**PROMPT:**
Could you set down exactly the lines in the records below between the line holding "Toggle chat auto-scroll down arrow" and the line holding "The width and", inclusive?

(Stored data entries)
··········
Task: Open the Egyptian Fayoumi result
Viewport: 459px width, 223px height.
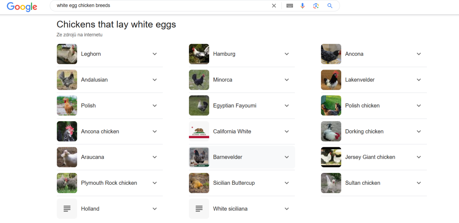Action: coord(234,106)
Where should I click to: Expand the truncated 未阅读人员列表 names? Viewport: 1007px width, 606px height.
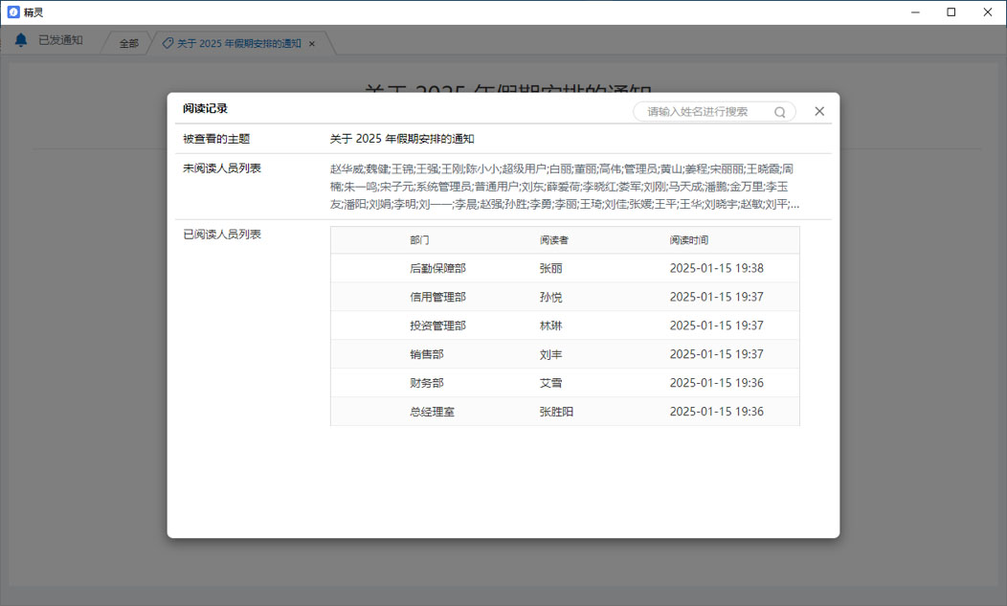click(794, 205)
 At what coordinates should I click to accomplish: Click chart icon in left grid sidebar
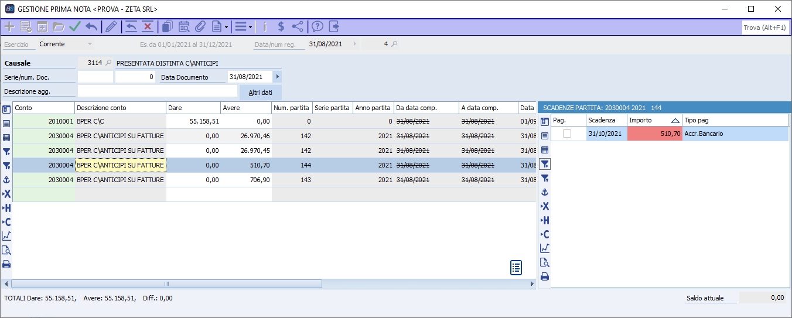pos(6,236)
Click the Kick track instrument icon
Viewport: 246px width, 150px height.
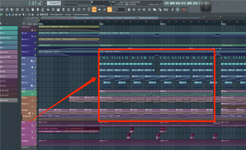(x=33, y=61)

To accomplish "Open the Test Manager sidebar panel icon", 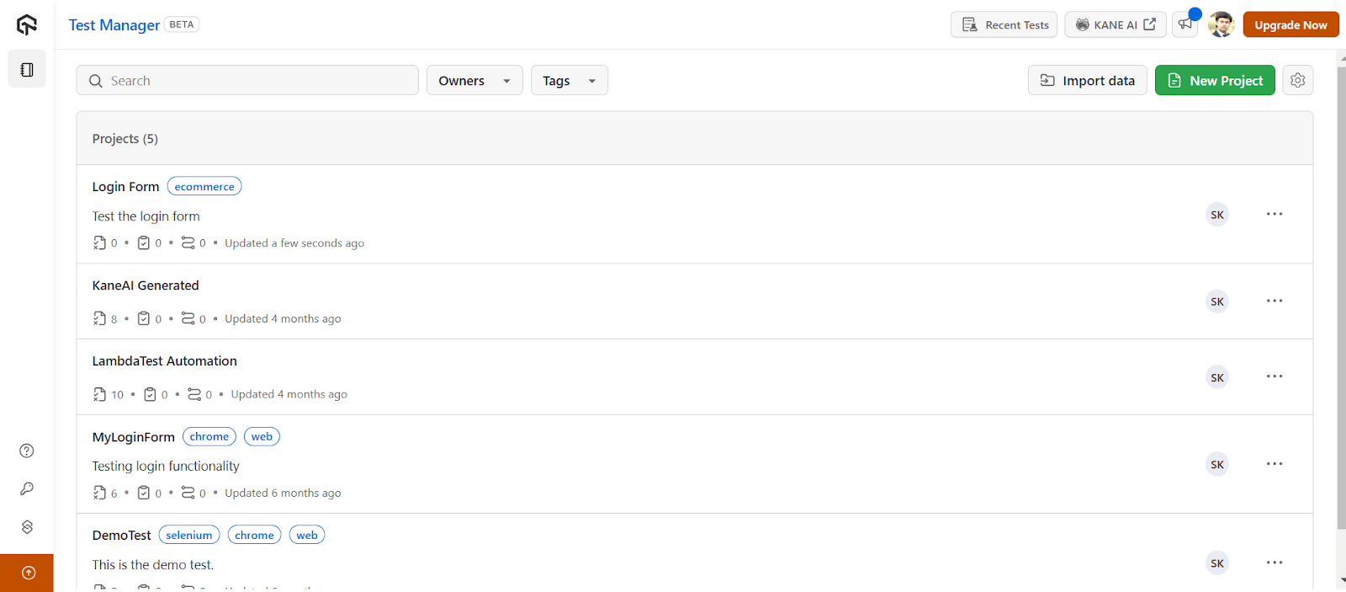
··········
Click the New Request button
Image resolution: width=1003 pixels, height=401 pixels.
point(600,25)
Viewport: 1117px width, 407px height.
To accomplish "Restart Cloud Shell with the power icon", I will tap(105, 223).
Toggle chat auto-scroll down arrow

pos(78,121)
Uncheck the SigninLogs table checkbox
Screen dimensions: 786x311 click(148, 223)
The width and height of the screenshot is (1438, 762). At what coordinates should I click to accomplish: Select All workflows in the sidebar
··········
**EXPECTED OUTPUT:**
Toggle chat auto-scroll down arrow

pos(78,121)
Uncheck the SigninLogs table checkbox
Screen dimensions: 786x311 click(148, 223)
The width and height of the screenshot is (1438, 762). At what coordinates should I click to accomplish: Select All workflows in the sidebar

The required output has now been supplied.